#### RECORD SET ####
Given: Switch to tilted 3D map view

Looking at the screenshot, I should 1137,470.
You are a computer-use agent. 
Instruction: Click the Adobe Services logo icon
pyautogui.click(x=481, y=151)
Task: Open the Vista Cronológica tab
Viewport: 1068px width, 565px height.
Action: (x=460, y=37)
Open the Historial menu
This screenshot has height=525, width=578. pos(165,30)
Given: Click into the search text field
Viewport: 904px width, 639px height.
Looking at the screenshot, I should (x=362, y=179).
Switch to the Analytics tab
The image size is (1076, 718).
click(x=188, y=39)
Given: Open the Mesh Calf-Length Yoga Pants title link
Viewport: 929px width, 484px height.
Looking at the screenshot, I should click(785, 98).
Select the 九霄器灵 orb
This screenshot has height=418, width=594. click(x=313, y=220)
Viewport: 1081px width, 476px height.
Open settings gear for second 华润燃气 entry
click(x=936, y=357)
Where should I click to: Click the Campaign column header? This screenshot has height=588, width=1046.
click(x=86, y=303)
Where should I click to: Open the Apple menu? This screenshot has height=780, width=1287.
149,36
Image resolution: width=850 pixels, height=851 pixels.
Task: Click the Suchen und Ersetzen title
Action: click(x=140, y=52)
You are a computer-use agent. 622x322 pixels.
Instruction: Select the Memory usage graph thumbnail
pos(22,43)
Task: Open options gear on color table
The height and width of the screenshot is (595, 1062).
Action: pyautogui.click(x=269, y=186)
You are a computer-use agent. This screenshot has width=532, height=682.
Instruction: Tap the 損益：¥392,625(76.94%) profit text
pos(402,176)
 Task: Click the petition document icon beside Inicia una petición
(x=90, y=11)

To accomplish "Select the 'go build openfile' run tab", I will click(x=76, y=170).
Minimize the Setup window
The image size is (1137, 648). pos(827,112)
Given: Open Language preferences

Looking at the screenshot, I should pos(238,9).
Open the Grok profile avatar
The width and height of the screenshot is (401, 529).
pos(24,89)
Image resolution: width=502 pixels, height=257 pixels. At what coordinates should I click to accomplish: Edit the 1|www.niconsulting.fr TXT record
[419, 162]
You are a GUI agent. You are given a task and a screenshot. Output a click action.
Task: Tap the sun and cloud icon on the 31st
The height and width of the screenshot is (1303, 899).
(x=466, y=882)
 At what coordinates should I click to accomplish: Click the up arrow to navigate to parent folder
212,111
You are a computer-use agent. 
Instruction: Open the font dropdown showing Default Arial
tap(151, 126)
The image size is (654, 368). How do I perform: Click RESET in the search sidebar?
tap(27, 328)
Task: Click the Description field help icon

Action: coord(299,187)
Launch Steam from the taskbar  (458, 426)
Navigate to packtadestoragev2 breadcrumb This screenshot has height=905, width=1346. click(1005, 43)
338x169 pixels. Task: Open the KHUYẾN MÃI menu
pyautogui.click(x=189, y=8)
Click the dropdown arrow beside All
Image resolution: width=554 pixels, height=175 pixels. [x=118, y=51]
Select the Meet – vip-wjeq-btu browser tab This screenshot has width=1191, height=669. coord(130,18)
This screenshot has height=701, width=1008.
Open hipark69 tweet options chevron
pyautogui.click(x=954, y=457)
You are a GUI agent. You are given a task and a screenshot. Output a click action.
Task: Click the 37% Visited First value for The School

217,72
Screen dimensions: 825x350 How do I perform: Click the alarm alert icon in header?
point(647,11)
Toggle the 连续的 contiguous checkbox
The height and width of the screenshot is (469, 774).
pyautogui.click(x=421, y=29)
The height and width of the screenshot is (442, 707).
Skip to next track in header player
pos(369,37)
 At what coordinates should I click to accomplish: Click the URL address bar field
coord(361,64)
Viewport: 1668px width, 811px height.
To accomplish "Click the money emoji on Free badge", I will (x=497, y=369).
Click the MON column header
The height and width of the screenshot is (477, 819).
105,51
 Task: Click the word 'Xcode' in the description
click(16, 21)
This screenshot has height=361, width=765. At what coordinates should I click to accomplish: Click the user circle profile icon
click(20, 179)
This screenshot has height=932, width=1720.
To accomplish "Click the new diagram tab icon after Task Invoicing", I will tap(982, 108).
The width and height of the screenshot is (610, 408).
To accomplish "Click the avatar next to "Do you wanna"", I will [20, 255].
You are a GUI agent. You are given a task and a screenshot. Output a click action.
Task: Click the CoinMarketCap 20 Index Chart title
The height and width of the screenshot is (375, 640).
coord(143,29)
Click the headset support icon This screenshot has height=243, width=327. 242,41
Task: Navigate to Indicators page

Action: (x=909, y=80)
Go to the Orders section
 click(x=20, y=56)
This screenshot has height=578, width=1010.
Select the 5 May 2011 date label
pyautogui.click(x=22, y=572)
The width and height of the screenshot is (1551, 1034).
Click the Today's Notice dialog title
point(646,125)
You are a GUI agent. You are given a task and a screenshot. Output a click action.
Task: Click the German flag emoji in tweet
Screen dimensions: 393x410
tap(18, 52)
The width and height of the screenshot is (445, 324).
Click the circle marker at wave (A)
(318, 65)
####
• _WHAT YOU ARE ASKED TO DO_: Lines holding "computer" in the data above: copy each of them.

• _WRITTEN SOLUTION_:
You are a computer-use agent. 
You are a computer-use agent. 622x322 pixels.
You are a computer-use agent. This screenshot has width=532, height=682.
You are a computer-use agent. 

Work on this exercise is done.